YOUR ASSIGNMENT ::
I'd like the line containing "Перепелиные (44, 2314)" and every line below it, to the end of the material, repeated exactly and with nothing else.

SUPPLIED RECORDS ::

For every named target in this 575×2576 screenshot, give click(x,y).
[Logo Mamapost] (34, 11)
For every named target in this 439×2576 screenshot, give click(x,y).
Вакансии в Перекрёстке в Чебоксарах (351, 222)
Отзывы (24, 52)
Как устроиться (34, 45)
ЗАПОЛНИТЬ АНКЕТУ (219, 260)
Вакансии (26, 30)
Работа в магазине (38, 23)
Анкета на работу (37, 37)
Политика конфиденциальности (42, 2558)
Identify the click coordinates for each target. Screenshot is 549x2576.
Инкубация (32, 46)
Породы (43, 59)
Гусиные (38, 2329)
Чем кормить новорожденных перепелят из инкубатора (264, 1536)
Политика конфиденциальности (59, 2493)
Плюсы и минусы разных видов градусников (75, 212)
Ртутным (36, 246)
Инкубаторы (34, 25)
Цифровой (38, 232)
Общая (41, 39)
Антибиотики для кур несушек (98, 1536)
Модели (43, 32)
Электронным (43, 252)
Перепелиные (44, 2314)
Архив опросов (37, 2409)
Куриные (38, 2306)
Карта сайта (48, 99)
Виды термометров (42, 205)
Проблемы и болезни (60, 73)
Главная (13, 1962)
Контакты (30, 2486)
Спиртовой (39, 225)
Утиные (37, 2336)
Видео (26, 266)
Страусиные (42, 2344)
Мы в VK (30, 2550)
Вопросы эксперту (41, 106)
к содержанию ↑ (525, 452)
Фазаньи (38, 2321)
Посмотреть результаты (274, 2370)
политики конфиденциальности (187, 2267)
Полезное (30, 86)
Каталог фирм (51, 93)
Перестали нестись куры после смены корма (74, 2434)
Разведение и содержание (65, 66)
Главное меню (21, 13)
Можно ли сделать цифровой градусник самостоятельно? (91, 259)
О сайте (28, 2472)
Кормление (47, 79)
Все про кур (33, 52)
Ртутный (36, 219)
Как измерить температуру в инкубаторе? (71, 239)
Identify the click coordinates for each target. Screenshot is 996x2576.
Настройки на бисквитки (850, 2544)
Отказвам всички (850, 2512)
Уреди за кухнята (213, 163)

EXERCISE OUTPUT ::
Перепелиные (44, 2314)
Архив опросов (37, 2409)
Куриные (38, 2306)
Карта сайта (48, 99)
Виды термометров (42, 205)
Проблемы и болезни (60, 73)
Главная (13, 1962)
Контакты (30, 2486)
Спиртовой (39, 225)
Утиные (37, 2336)
Видео (26, 266)
Страусиные (42, 2344)
Мы в VK (30, 2550)
Вопросы эксперту (41, 106)
к содержанию ↑ (525, 452)
Фазаньи (38, 2321)
Посмотреть результаты (274, 2370)
политики конфиденциальности (187, 2267)
Полезное (30, 86)
Каталог фирм (51, 93)
Перестали нестись куры после смены корма (74, 2434)
Разведение и содержание (65, 66)
Главное меню (21, 13)
Можно ли сделать цифровой градусник самостоятельно? (91, 259)
О сайте (28, 2472)
Кормление (47, 79)
Все про кур (33, 52)
Ртутный (36, 219)
Как измерить температуру в инкубаторе? (71, 239)
Identify the click coordinates for each target. Screenshot is 996x2576.
Настройки на бисквитки (850, 2544)
Отказвам всички (850, 2512)
Уреди за кухнята (213, 163)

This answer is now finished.